Dari jumlah ini, 7 nama langsung dicoret dari DPT sedangkan 3 nama lainnya masih dikonsultasikan dengan KPU Provinsi Jawa Timur.
“Tiga WNA juga mempunyai KTP elektronik, sehingga terindikasi punya kewarganegaraan ganda. Karena itu kami konsultasikan ke provinsi dulu,” ucap Sapari.
Sapari menegaskan, KPU Tulungagung sudah melakukan prosedur untuk menetapkan DPT.
Dasar awal DPT adalah agregat data dari Dirjen Kependudukan Kementerian Dalam Negeri.
KPU kemudian melakukan pemutakhiran daftar pemilih (Muhtarlih) untuk meneliti dan mencocokan data.
Selanjutnya ada proses pencocokan dan penelitian (Coklit) yang dilakukan dari rumah ke rumah.
Hanya warga yang mempunyai dokumen kependudukan seperti KTP dan Kartu Keluarga yang masuk dalam Coklit.

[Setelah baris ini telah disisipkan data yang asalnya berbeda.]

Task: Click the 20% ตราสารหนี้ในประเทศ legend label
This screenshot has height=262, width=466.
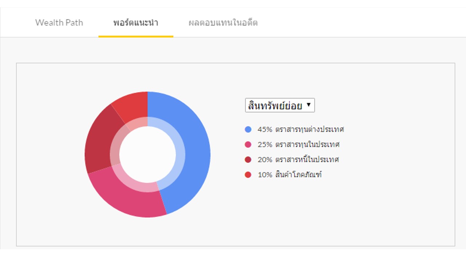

Namun sering kali ada warga yang sedang tidak di rumah, sehingga petugas Coklit mendapat penjelasan dari keluarga atau tetangga.
“Penjelasan keluarga atau tetangga membenarkan dia warga setempat. Mungkin mereka tidak tahu kalau itu WNA,” pungkas Sapari.
Sebelumnya ada dua pengungsi Rohingya asal Myanmar, Sofi dan Husen yang masuk DPT Kabupaten Tulungagung.
Sofi diketahui sempat masuk ke Daftar Pemilih Tetap (DPT) Pemilu 2024 dengan nama Mohammad Sofi.
KPU lalu mencoretnya dari DPT setelah mendapat saran perbaikan dari Badan Pengawas Pemilu.
Sofi diketahui sempat masuk dalam kartu keluarga dan KTP SIAK yang terbit tahun 2006.
Sementara Husen, warga Myanmar lainnya yang ada di Tulungagung juga sempat masuk DPT namun sudah ketahuan di tahun 2018 lalu.
Husen yang tinggal di Kecamatan Besuki diketahui pernah mempunyai KTP elektronik yang terbit pada tahun 2012.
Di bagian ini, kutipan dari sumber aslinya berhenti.